An accessible yet challenging narrative, Do Not Say We Have Nothing deftly weaves between generations and place as Li-ling, based in Canada, looks to understand events that led to her father’s tragic suicide at the age of 39. Having left his family, including the 10 year-old Li-ling, in Vancouver, Jiang Kai is found dead only a few days later in Hong Kong.
As Li-ling looks for answers many years after her father’s death, a sprawling narrative unfolds of China under Chairman Mao and the struggle for power after his death. The impact of revolution and counter-revolution on ordinary citizens – and Jiang Kai and his circle of friends and peers at the Shanghai Conservatory of Music in particular – is lyrically and movingly portrayed.
Incorporating ancient Chinese mythology, folk tales, everyday events and unfolding politics emanating out of Beijing, a litany of memorable characters populate the novel – Sparrow, Wen the Dreamer and his wife, Swirl, Big Mother, Zhuli, Ai-Ming, Yiwan, Kai himself – as their stories and histories interweave.
Central to the novel is Sparrow, a young and brilliant composer, teacher to Kai at the Conservatory.
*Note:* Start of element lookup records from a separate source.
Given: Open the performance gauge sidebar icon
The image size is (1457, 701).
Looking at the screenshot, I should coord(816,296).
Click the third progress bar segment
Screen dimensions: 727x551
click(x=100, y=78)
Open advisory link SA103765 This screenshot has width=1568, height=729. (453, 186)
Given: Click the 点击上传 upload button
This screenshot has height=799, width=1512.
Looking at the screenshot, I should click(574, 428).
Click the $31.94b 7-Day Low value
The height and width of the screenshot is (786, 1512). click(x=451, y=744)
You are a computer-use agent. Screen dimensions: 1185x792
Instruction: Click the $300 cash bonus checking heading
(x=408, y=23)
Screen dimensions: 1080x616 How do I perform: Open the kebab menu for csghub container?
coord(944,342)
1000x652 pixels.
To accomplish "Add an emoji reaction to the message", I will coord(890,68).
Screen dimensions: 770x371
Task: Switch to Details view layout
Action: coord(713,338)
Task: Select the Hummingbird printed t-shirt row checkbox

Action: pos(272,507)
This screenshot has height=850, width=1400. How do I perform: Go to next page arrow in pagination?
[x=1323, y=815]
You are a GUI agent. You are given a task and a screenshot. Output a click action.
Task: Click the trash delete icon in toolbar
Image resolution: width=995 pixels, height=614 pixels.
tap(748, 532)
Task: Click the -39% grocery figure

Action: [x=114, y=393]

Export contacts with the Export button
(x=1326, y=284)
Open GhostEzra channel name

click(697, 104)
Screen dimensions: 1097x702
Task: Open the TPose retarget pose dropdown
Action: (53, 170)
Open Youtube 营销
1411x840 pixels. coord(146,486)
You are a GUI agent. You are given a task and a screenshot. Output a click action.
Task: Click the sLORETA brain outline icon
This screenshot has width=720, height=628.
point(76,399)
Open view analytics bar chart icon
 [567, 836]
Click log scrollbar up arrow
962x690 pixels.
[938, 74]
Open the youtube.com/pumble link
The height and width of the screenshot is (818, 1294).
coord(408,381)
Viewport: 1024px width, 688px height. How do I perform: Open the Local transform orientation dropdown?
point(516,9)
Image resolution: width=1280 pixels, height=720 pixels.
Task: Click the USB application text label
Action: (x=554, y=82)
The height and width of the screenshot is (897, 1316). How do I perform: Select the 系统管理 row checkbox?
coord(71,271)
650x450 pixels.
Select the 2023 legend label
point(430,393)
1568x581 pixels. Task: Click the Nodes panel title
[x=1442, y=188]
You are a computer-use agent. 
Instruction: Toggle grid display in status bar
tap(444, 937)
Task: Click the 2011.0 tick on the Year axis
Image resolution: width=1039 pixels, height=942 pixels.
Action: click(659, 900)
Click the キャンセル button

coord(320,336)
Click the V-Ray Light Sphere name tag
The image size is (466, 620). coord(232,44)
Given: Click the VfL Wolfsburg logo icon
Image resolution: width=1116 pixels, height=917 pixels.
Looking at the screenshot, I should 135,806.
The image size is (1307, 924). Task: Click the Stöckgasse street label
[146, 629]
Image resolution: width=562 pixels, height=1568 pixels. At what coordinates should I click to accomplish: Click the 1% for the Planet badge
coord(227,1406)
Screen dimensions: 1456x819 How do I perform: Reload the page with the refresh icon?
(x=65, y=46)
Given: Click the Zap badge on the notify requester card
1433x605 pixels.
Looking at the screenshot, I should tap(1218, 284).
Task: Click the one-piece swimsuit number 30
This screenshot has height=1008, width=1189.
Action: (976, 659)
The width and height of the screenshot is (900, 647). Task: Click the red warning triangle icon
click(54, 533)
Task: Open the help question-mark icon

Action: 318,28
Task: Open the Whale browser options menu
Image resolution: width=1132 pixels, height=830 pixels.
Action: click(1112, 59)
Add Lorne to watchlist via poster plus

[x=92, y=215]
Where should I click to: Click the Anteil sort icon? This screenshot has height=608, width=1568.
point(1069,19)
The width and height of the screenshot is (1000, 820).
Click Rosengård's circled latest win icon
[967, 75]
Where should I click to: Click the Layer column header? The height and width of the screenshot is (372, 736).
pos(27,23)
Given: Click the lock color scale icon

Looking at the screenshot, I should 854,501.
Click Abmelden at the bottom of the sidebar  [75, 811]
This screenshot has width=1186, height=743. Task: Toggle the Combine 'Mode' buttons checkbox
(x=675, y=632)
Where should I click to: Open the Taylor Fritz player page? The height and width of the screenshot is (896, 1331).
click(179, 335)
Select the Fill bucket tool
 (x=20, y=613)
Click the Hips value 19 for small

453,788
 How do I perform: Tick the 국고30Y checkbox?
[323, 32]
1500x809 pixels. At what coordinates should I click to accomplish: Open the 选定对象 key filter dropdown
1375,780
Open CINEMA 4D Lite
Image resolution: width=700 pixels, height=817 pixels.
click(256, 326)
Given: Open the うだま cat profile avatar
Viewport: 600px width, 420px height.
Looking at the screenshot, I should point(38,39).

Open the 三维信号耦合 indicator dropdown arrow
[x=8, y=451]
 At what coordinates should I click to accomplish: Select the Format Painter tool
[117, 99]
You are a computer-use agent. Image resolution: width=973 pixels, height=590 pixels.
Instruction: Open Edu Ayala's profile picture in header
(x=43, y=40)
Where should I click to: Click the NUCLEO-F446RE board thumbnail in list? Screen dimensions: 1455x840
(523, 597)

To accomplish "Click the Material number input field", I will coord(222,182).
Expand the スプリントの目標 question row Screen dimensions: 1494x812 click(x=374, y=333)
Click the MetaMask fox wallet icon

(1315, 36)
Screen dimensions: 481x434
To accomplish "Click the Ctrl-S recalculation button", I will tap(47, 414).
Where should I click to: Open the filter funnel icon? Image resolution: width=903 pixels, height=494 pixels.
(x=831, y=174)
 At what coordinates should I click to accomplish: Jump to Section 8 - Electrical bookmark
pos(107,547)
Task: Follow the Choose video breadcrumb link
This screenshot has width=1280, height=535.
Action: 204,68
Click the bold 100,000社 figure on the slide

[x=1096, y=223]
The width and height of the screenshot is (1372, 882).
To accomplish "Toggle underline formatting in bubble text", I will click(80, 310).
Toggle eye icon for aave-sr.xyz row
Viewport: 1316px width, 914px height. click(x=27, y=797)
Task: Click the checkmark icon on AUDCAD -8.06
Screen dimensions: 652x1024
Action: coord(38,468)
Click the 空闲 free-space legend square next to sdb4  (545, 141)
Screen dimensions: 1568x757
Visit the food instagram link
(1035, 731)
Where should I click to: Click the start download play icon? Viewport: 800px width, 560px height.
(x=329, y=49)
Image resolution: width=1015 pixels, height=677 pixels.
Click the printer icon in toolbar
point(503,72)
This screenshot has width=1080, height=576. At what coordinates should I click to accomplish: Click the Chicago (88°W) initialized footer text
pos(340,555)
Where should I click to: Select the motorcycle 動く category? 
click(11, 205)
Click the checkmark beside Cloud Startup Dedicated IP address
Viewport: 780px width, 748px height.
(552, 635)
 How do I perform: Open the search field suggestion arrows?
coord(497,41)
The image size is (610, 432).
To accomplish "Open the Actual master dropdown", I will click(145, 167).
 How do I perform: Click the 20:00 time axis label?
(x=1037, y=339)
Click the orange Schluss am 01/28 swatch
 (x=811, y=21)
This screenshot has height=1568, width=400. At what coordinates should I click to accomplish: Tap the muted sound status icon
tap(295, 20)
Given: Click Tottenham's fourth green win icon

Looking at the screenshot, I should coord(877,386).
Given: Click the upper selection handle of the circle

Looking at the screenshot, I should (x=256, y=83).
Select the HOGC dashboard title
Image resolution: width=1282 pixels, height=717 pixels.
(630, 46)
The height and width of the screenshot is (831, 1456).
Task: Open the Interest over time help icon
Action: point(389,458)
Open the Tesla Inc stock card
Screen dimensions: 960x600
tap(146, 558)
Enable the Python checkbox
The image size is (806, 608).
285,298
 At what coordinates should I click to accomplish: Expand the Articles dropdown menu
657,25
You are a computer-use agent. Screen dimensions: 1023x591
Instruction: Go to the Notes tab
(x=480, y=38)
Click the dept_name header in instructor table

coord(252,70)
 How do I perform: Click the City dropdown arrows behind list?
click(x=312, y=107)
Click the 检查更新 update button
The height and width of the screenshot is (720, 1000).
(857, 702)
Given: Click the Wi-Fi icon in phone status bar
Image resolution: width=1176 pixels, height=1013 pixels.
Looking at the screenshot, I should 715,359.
It is through his family that we travel through the decades and witness the destruction of family, dreams and idealism as revolutionaries become accused of counter-revolutionary views, as music becomes marginalised and censored, as political criticism results in denouncement and death.
Yet in spite of the terrible hardships and separations, humanity shines through as the ties that bind overcome the grief and suffering inflicted upon generations of Chinese. Sparrow and his family continue to eke out a living, even after the music they love becomes cause for persecution (at one stage every piano in China is destroyed) and family members are reassigned across the country according to the demands of labour.
Fiction and history blur in this epic story that is at once enchanting and informative, delicate and profound, tragic but uplifting. One to savour – I spent more than three weeks reading this powerful 460 page opus.
Shortlisted for the 2016 Booker Prize, Do Not Say We Have Nothing lost out to Paul Beatty and The Sellout.